Enjoying good food is natural and healthy. There should be no guilt in taking pleasure in it. But as we are all aware, some foods are more nutritious than others. Our appetites evolved in a time when food was harder to come by and so energy-foods (fat and sugar) are our strongest desires and pleasures. In an age with Golden Arches in every suburb, these drives are no longer our best friends. Our natural desires need to be tempered with concern for our health, but that doesn’t mean that we stop enjoying ourselves.
For some, the problem is worse. The comfort food provides can become a crutch which helps us avoid pain elsewhere in our lives. Eating for comfort is not a bad thing, but it can become a habit that we lose control of, creating more problems than it solves, leaving us in a vicious cycle of psychological dependency. For these people, eating has become a self-desctructive behaviour and a real addiction.

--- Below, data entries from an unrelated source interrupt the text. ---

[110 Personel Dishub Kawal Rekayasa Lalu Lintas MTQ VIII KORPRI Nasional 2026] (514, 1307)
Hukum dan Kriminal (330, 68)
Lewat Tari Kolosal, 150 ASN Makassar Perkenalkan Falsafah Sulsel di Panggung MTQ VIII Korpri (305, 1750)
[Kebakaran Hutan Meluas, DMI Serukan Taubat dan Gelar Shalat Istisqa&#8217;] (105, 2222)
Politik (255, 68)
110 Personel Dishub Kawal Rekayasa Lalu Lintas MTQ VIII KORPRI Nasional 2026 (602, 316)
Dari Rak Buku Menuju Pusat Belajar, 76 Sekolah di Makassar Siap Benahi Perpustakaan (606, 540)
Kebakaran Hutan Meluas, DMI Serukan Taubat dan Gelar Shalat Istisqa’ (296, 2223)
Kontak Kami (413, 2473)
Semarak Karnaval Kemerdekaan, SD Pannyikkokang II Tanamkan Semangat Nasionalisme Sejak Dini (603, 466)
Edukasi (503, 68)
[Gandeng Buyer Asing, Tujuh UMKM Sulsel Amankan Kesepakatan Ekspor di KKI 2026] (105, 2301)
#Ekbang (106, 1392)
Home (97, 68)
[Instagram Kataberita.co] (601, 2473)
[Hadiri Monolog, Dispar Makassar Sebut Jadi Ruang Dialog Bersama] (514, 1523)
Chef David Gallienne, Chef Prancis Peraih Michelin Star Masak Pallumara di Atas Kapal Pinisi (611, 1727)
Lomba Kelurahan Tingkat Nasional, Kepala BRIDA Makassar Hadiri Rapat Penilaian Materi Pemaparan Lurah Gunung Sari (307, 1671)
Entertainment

The result is that we have an ambiguous relationship with food. Only the meanest ascetic would deny us the pleasure of eating, even indulging ourselves, but we need to practise moderation in the interests of our well-being. And we should realise that some foods are designed to push our buttons and appeal to drives in ourselves that are unhealthy when they are overindulged. We try to hold the companies who produce these foods and profit from them accountable for what they provide, without controlling them outright. And we act to protect and assist those whose ability to exercise self-control may be limited.
Without wanting to spell out the comparison, I believe our relationship with games is very similar. Play is natural, healthy and good. Some games are more ‘nutritious’ than others, but even taking pleasure in ’empty’ games is fine in moderation. Sadly, for some games can become a crutch and a source of self-destructive behaviour, yielding the horror stories the media love to publish. As designers, we do bear some responsibilty for the games we make and how they are going to be consumed. We should not be exploiting our audience’s weaknesses for our own profit. But we should also not be ashamed of providing pleasure to millions. And if we can provide nutrition too, all the better.